[[ Given records open ]]

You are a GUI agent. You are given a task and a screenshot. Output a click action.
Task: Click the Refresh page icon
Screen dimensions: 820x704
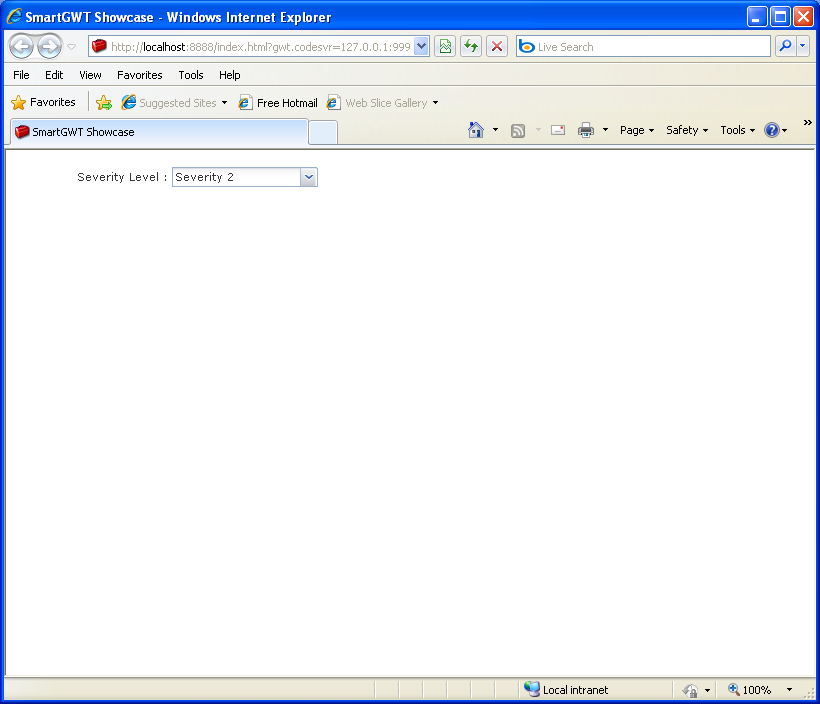(x=471, y=47)
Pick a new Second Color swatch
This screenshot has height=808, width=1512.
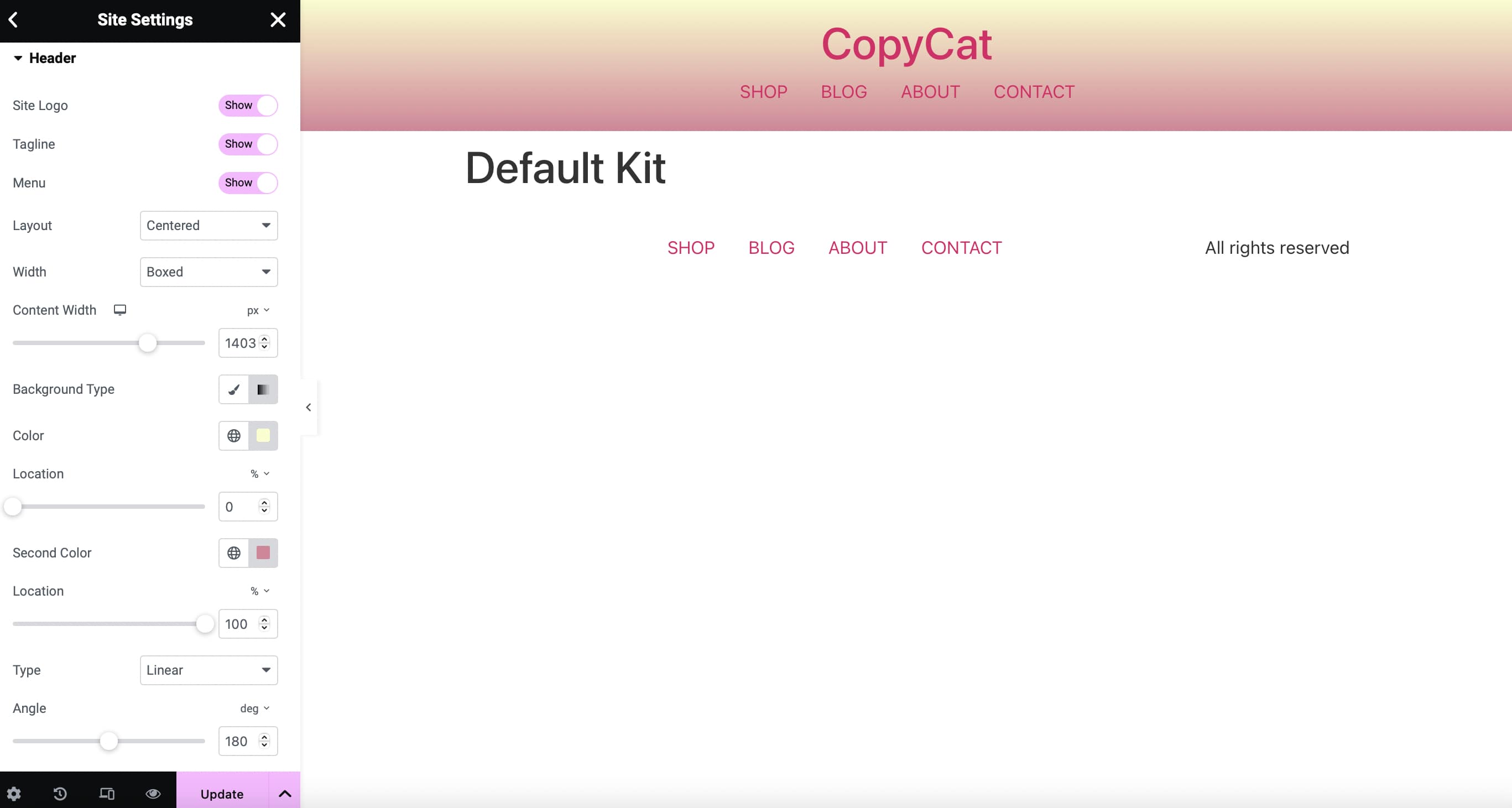(x=264, y=552)
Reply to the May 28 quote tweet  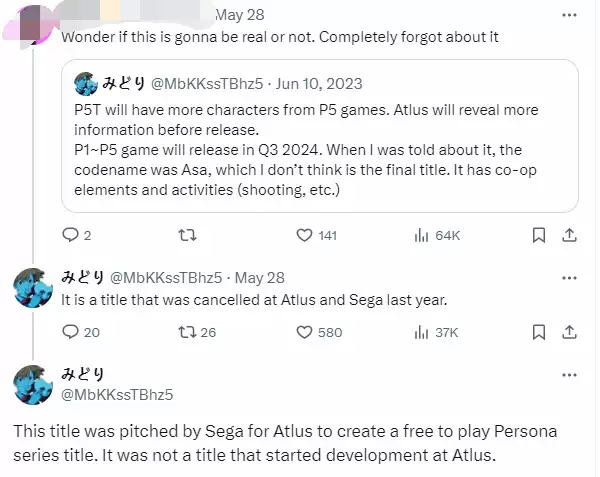click(x=70, y=236)
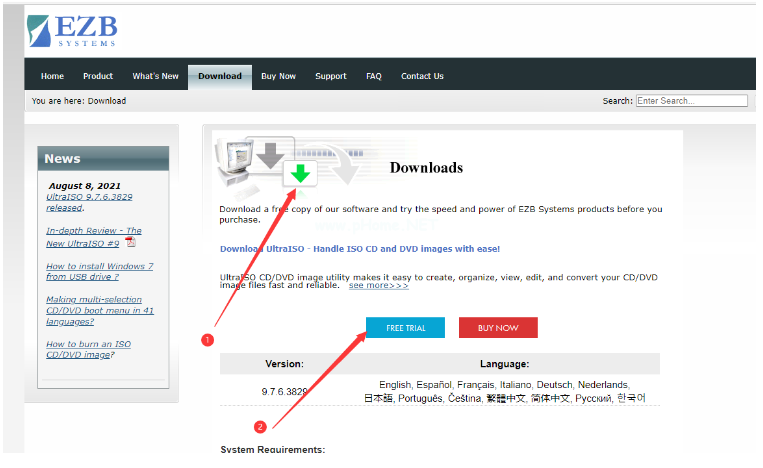The image size is (763, 468).
Task: Go to the Home menu item
Action: pyautogui.click(x=52, y=76)
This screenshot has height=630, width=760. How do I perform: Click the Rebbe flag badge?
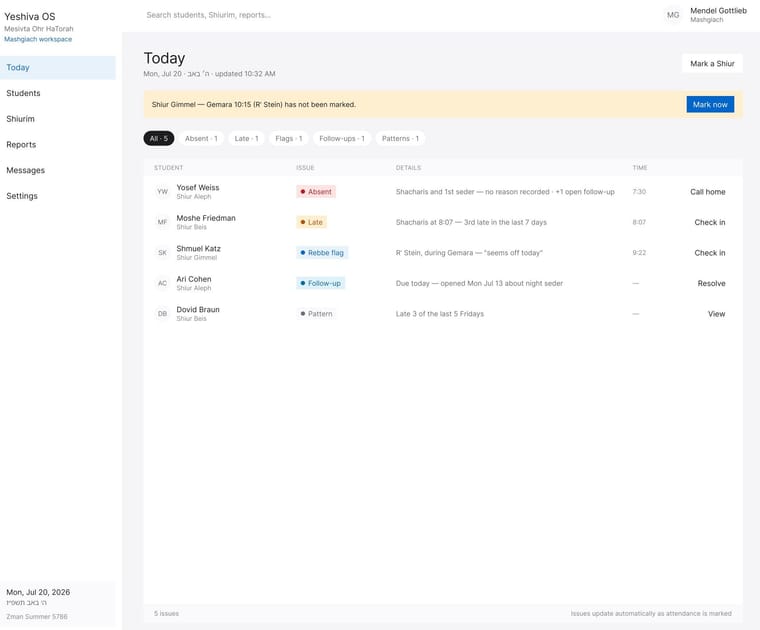[x=322, y=252]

[[ Given records closed ]]

→ **The problem**: Exclude all pictures and reproduce verbatim the lines running from the line that contains "This screenshot has height=630, width=760." to the end of the data above, both ends included.

→ **Response for this exercise**:
This screenshot has height=630, width=760. How do I perform: Click the Rebbe flag badge?
[x=322, y=252]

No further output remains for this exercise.